Wednesday, March 16, 2011

How to Evaluate Success in Digital Resistance: Look at Guerrilla Warfare » Article » OWNI.eu, Digital Journalism

How to Evaluate Success in Digital Resistance: Look at Guerrilla Warfare

The Iranian protests of 2009 are still framed as a failure. The same goes for the 2007 protests in Burma and other nonviolent movements that have combined digital technologies with civil resistance (digital resistance). Are these efforts really failures or are we simply looking through the wrong lens? What characterizes success in digital activism?

The international community and mainstream media seem to think that success means full-out regime change and overnight transitions to democracy, rule of law and respect for human rights. This state-centric framework is the wrong one to use if the goal is to critically assess the success of resistance movements. We should instead be looking at digital resistance through the lens of guerrilla warfare, or “little war” in Spanish.

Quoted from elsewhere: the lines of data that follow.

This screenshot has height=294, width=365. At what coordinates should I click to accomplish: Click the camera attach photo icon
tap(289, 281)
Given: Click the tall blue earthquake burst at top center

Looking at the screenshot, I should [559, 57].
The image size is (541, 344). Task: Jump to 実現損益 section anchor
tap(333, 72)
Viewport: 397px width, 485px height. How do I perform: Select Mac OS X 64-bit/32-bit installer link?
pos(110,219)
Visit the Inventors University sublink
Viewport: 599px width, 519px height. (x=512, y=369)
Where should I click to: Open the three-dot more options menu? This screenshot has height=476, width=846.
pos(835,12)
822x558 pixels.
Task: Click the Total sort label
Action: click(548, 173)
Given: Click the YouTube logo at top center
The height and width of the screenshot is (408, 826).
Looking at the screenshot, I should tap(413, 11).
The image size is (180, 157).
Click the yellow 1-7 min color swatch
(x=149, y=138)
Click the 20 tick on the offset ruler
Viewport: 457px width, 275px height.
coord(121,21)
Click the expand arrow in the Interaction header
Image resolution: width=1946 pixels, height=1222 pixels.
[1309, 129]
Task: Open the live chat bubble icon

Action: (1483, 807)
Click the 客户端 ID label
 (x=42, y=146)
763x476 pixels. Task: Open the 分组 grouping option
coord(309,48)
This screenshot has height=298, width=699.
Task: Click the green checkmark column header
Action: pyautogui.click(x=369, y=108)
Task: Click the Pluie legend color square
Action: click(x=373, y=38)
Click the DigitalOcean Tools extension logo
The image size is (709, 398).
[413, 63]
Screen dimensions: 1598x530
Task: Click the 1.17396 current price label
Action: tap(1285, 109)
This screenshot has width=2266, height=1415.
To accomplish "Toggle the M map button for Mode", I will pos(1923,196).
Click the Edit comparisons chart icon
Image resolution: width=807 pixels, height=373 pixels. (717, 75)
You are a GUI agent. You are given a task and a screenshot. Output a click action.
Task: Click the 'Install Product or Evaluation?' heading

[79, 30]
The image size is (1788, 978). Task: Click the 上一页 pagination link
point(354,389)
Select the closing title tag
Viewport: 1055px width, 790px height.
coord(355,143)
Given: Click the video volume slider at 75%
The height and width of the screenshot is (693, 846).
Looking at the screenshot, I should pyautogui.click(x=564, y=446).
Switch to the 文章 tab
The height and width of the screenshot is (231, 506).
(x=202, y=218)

Guerrilla warfare is characterized by small, highly mobile groups that employ military tactics to harass a larger enemy, striking and withdrawing almost immediately. Hit-and-run tactics against supply chains and disrupting communication lines is a guerrilla favorite.

Tactically, guerrillas avoid confrontation with larger enemy forces and seek instead to attack smaller, weaker groups to minimize losses and exhaust the opposition. They seek the support of local populations in the process. Their goal is to weaken the enemy and eventually to undermine the state’s ability to prosecute the war; victory by attrition.

Civil resistance movements use guerrilla warfare. Their tactics and strategies are almost identical. The majority of guerrilla actions do not use violence. Given the similarities between civil resistance and guerrilla campaigns, we should look into how the latter are evaluated. If we used today’s media frames to evaluate passed successful resistance movements, they would all be failures.

The history of nonviolent struggle shows that movements which were counted out when major repression first hit – such as Solidarity in Poland in 1981 and nonviolent South African anti-apartheid strikers and boycotters in the mid-1980’s – were, a few years later, on the winning side.

This means that an evaluation framework for digital resistance should include a broader time frame and have a more micro-level focus. We should be looking at a group’s ability to organize an underground movement, recruit, spread propaganda, elicit support from the local population, employ a rich mix of tactics to over time to harass, provoke and delegitimize a repressive regime, and a group’s ability to continue existing even after government crack downs.

On this latter point, for example,

“a more comprehensive and accurate frame on [Iran and Burma] would have reminded us that such shows of force are used only when a regime feels threatened, that is, when it perceives itself in a position of potential weakness if opposition is permitted to gain any foothold”.